One of the first things that I did that fall was to purchase a kayak.  While the river in our backyard, the White Oak, does not look huge on this map, it is close to two miles wide near where we live about three miles up the river from Swansboro.  Even today the river is pretty impressive as you see from my picture taken sitting in my kayak looking down river towards Swansboro, Cedar Point and Jones Island.

That first fall the river was actually a little intimidating in a kayak just twelve feet long, but I feel very comfortable on the river now.  I know many of the oyster rocks very well and I love to work their fish-holding pockets on a beautiful fall day like Saturday, October 26.

In late spring of 2007, we purchased a 20 ft Sundance skiff which now resides on a lift behind our home on Raymond’s Gut which leads to the White Oak River.  Between the kayak and the skiff, I get plenty of time on the water.  The river looks very different from the higher view that you get from a skiff.

Taking the skiff down the river to Swansboro is one of my favorite things to do. There is something really special about getting a boat trimmed just right to glide across the water just barely breaking the surface.  With North Carolina’s temperate climate, I manage to run the boat just about every week of the year at least once.  I do get to a point in January or February when I end up wearing jeans, a jacket, and gloves, but as I am writing this, it is almost November and I am still in shorts on the boat.  Sometime I can say that even in December when almost summer-like weather visits.

While I really enjoy our skiff, being in the kayak and out on the river is truly special.  You really get close to the water and the moods of the river.  I have become so familiar with the river, that I probably go out on days when most people would stay at home.  There are usually places that I can go which keep me out of the wind and if it is truly rough on the river, I just stay in our inlet.

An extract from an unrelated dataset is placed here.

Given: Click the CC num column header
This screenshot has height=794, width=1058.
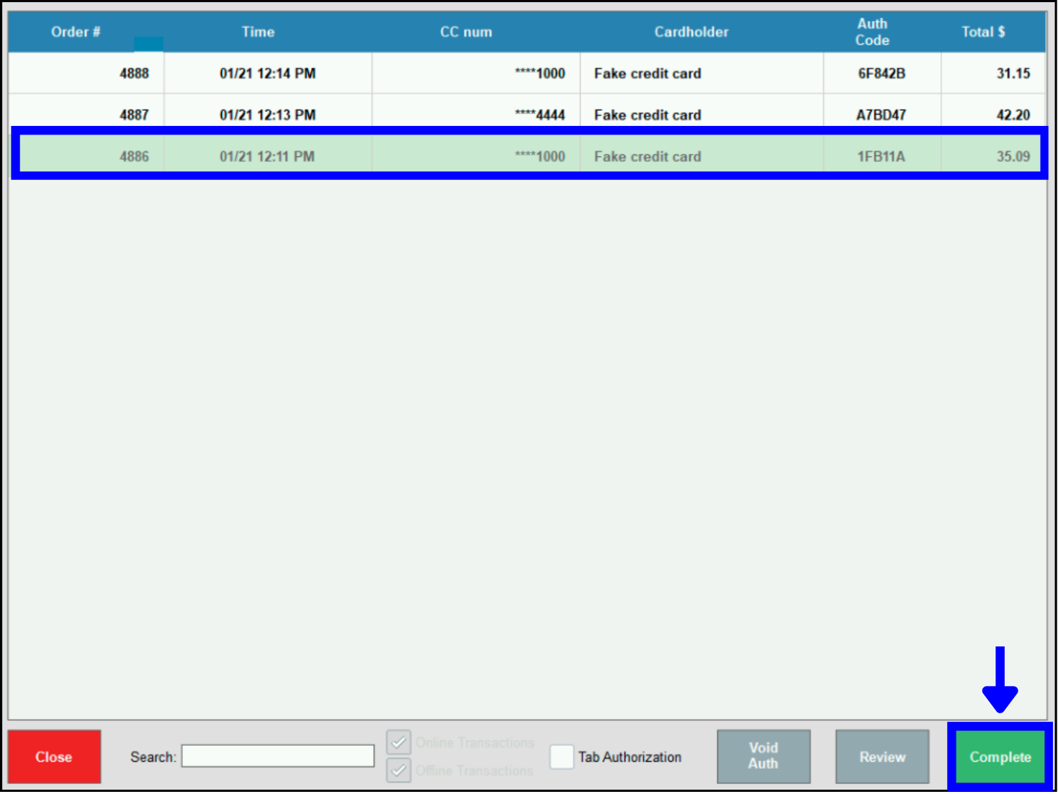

One of the great things about the White Oak is that it is an uncrowded, very clean river.  As you can see from the picture at the top, taken on Saturday, October 26,  you do not have to fight for space on the river.  This time of year there is usually a boat or two in sight, but it is still not unusual to have the river to yourself except for an occasional commercial fisherman passing through the oyster rocks.

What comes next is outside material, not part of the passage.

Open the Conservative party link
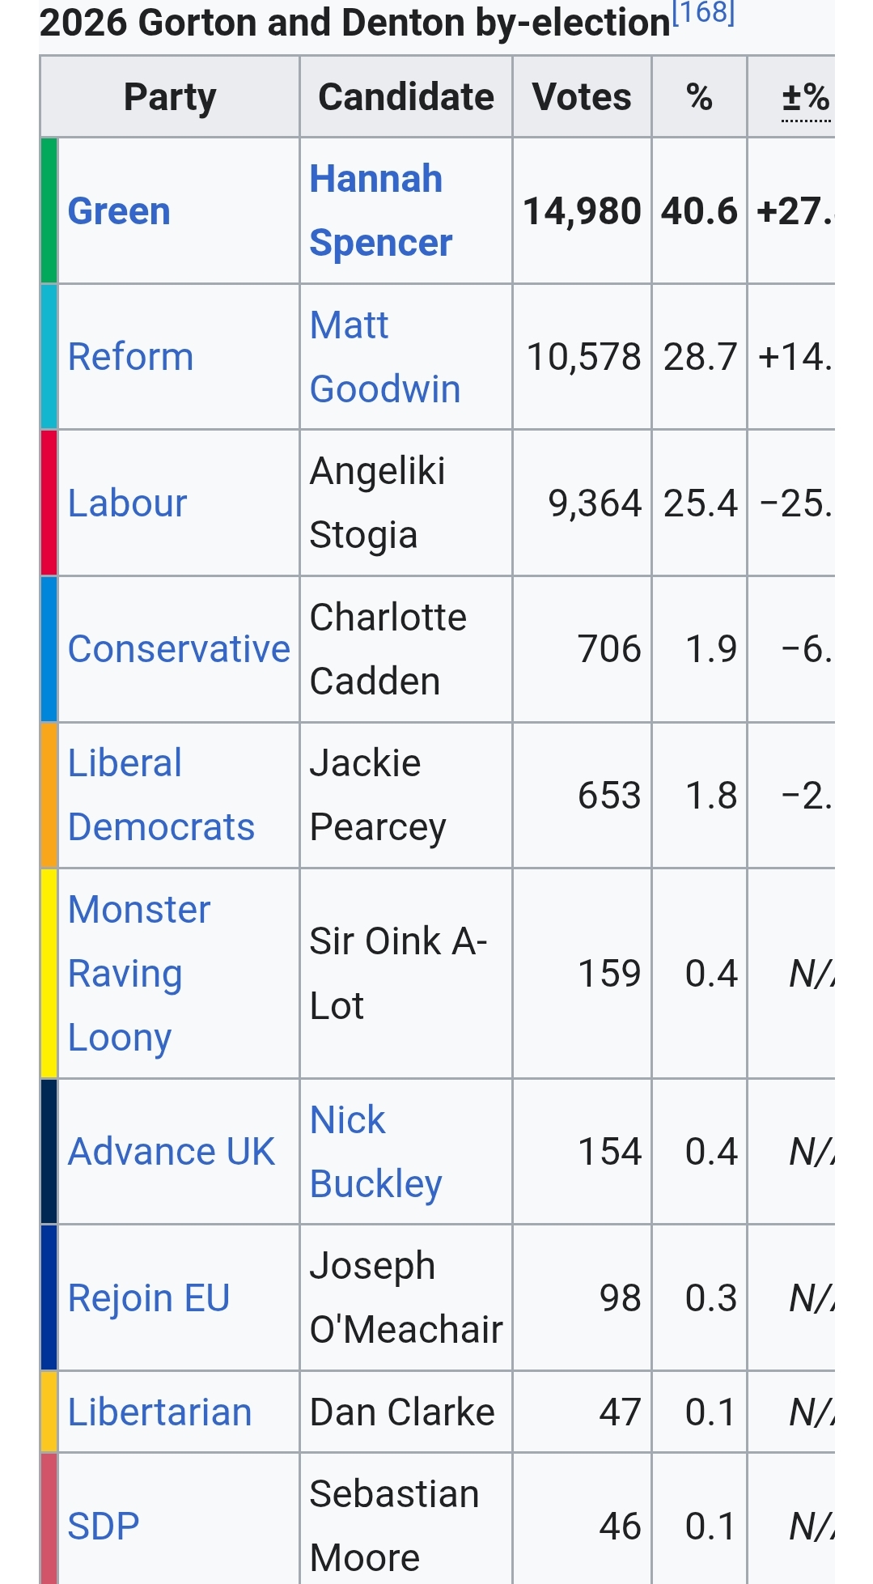873x1584 pixels. [x=179, y=649]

Once in a while you find yourself on the river when the tides and winds work with each other to keep you in one place.  That equilibrium on the river is a great thing for fishermen like myself.  Fall is the perfect time for kayaking, and on cool mornings it is actually warmer out on the river than it is walking around on land because the water is still over 60F.

It is not unusual for me to kayak into December or even January.  By February when the water becomes cold, kayaking with only a fraction of an inch of plastic between you and the river becomes a little challenging and sometimes it takes until May for our warm kayaking water to return.

In the fall of the year I spend a lot of time sitting on the oyster rocks and fishing in the holes around the rocks by twitching a jig dressed up with a Gulp.  You can catch almost anything which is not surprising considering the tradition of good fishing during the fall on the Southern Outer Banks.

With great fall weather here for the next week, I am hoping for a nice trout for dinner one night in the next few days, but obviously I will settle for flounder or a red drum.  Fresh fish nearby is just one of the benefits of living on a big coastal river where water is on your doorstep.  November can be one of our best fishing months so the odds are in my favor for catching something tasty.

I wrote this post about life on the river over three years ago. It appears that I am even more enthusiastic about it now than I was then.  I have many albums of kayaking pictures posted and you can sample them with this one taken recently during a low tide when all the oyster rocks were visible.  When the water gets high in the marshes, the river looks even bigger.  If boating in a skiff is more your style, try this album of a trip to the marshes across the Intracoastal Waterway at Swansboro.

No matter which way you choose to get on the water, you will have a lot of fun on a river like the White Oak.